Another difference is that Java class files often represent relatively small pieces of functionality. While it is possible to have C object files that map to even smaller pieces, it's often more common to put more (related) functionality in a single file. The differences in scoping rules can also act to emphasize this (C doesn't really have anything that corresponds to module-level scope, but it does have file-level scope instead; Java's package scope works across multiple class files). You get a better metric if you compare the size of a whole program.

In terms of "linked" sizes, Java executable JAR files tend to be smaller (for a given level of functionality) because they're delivered compressed. It's relatively rare to deliver C programs in compressed form. (There's also differences in the size of the standard library, but they might as well be a wash because C programs can count on libraries other than libc being present, and Java programs have access to a huge standard library. Picking apart who has the advantage is awkward.)

Then, there's also the question of debugging information. In particular, if you compile a C program with debugging on that does IO, you'll get lots of information about types in the standard library included, just because it's a bit too awkward to filter it out. The Java code will only have debugging information about the actual compiled code because it can count on relevant information being available in the object file. Does this change the actual size of the code? No. But it can have a big impact on the file sizes.

Overall, I'd guess that it's hard to compare the sizes of C and Java programs. Or rather, you can compare them and easily learn nothing much useful.



回答6:

Most (as much as 90% for simple functions) of an ELF-format .o file is junk. For a .o file containing a single empty function body, you can expect a size breakdown like:

  • 1% code
  • 9% symbol and relocation table (essential for linking)
  • 90% header overhead, useless version/vendor notes stored by the compiler and/or assembler, etc.

If you want to see the real size of compiled C code, use the size command.



回答7:

A class file is Java byte code .

It is most likely smaller since C/C++ libraries and operating system libraries are linked to the object code the C++ compiler produces to finally make an executable binary.

Simply put, it is like comparing Java byte code to object code produced by a C compiler before it is linked to create a binary. The difference is the fact that a JVM interprets the Java byte code to properly do what the program is meant to do whereas C requires information from the operating system since the operating system functions as the interpreter.

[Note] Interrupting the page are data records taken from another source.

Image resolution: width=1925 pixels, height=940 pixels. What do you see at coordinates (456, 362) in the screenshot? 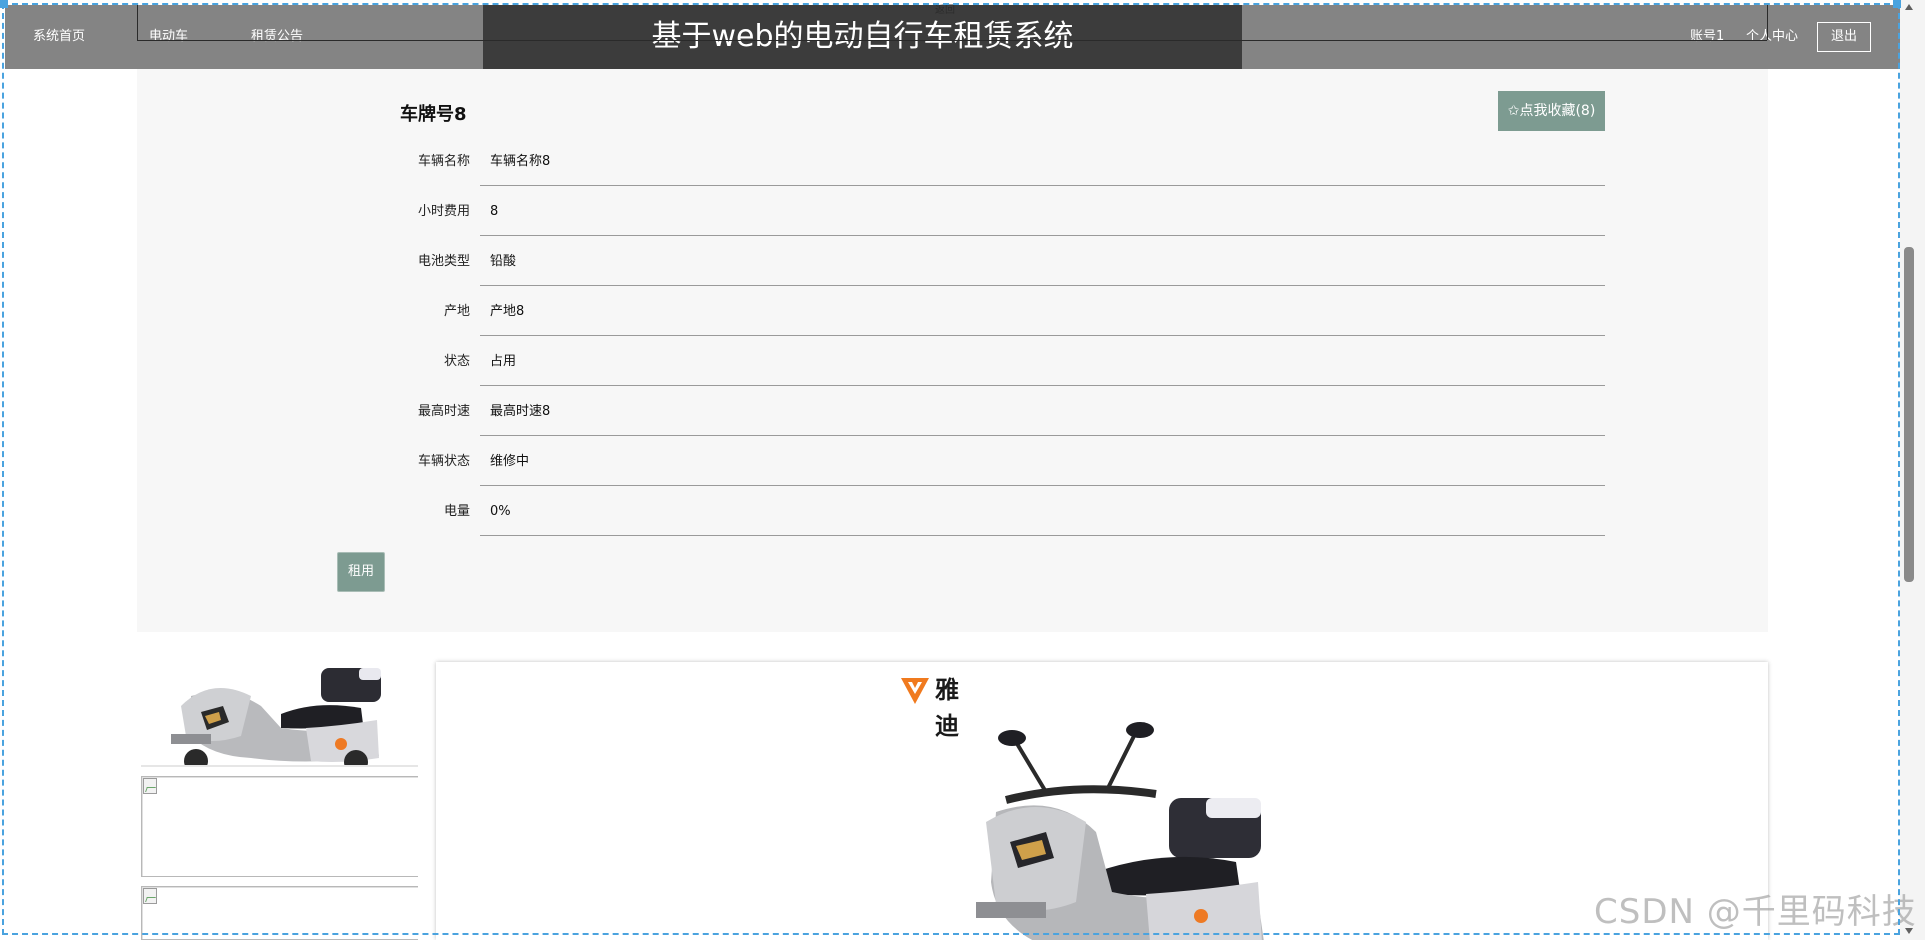
I see `field-label: 状态` at bounding box center [456, 362].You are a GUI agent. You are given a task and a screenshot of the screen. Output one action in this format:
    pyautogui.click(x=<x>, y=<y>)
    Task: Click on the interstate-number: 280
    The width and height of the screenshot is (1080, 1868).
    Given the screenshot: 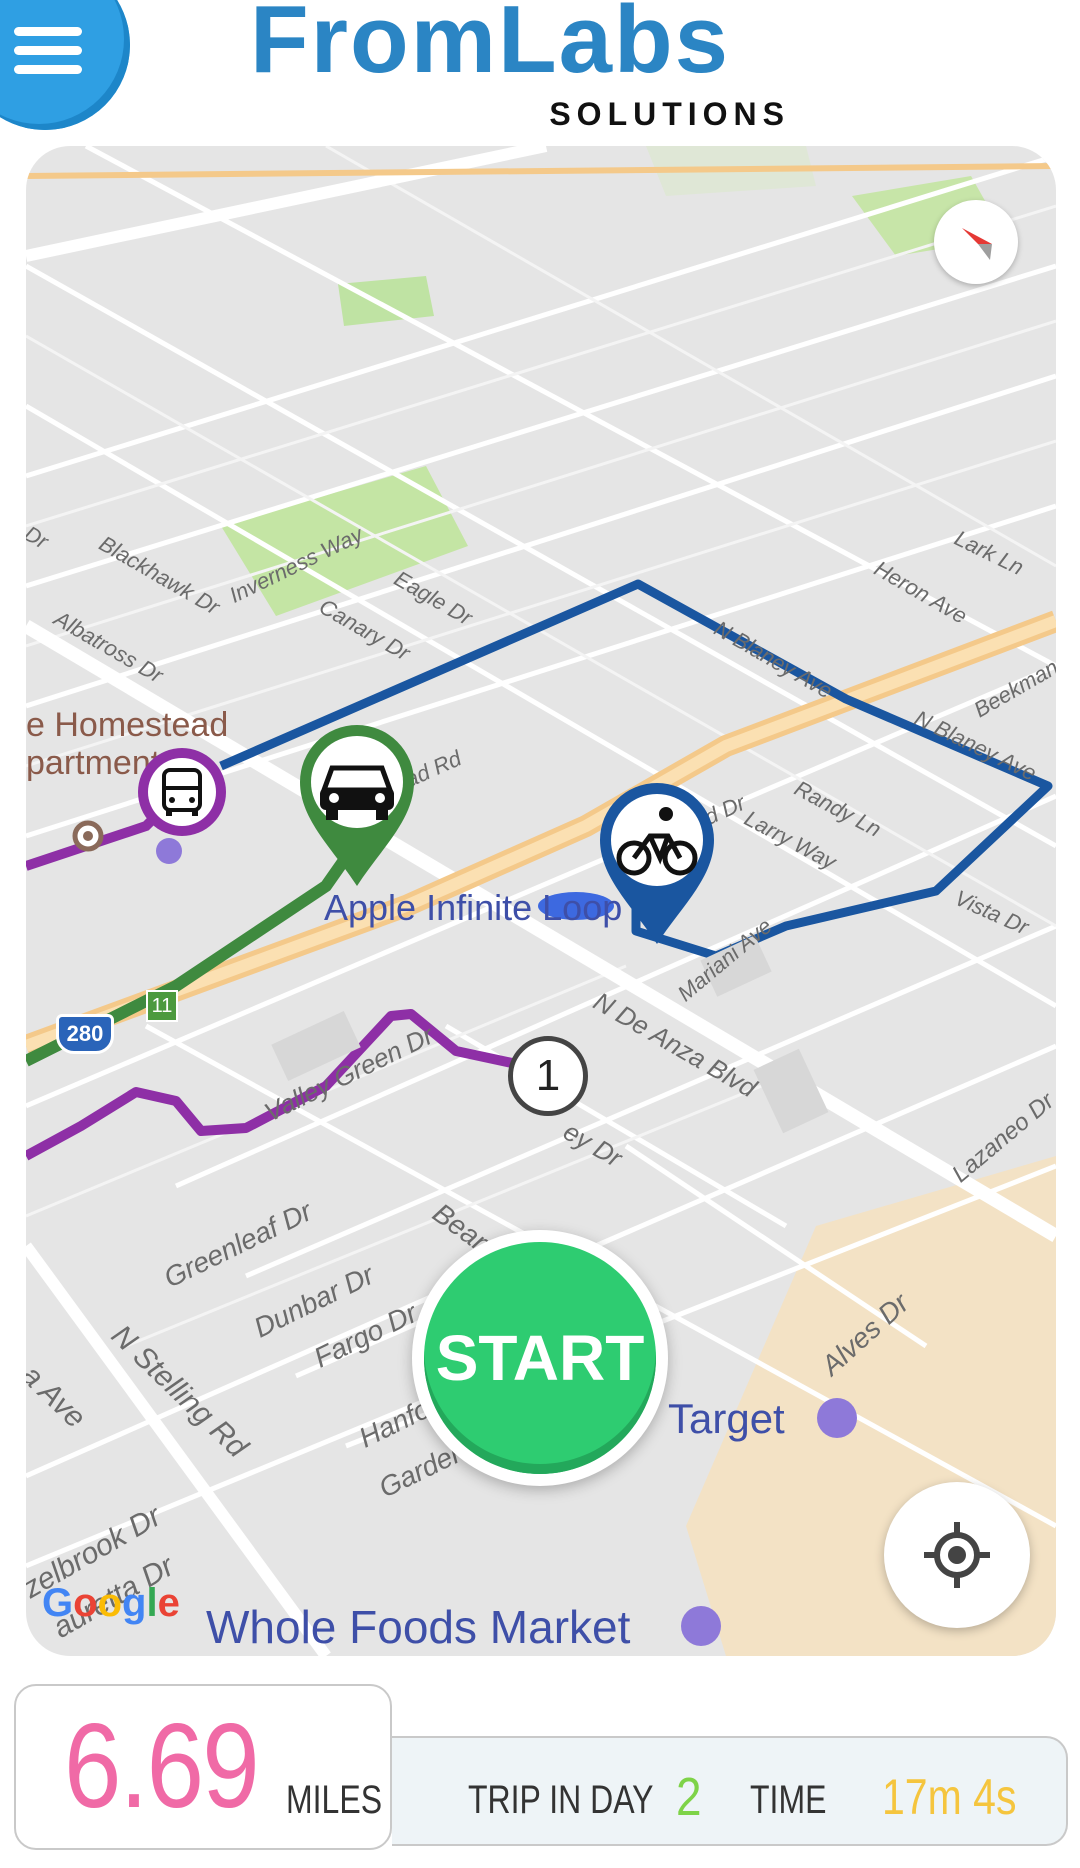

Also in C Every symbol (functions etc.) you reference from an external library at least once in one of the object files is imported. If you're using it in multiple object files, it's still imported just once. There are two ways this "importing" can happen. With static linking, the actual code for a function is copied into the executable. This increases file size but has the advantage that no external libraries (.dll/.so files) are needed. With dynamic linking this doesn't happen, but as a result your program requires additional libraries to run.

In Java, everything is "linked" dynamically, so to speak.



回答8:

Java is compiled into a machine independent language. This means that after it is compiled it is then translated at run-time by the Java Virtual Machine (JVM). C is compiled to machine instructions and is therefore all of the binary for the program to run on the target machine.

Because Java is compiled to a machine independent language, the specific details for a particular machine are handled by the JVM. (i.e. C has machine specific overhead)

That is how I think about it anyway :-)



回答9:

A few potential reasons:

  • The Java class file does not include initialization code at all. It just has your one class and one function in it - very small indeed. In comparison, the C program has some degree of statically-linked initialization code, and possibly DLL thunks.
  • The C program may also have sections aligned to page boundaries - this would add a minimum of 4kb to the program size just like that, in order to ensure the code segment starts on a page boundary.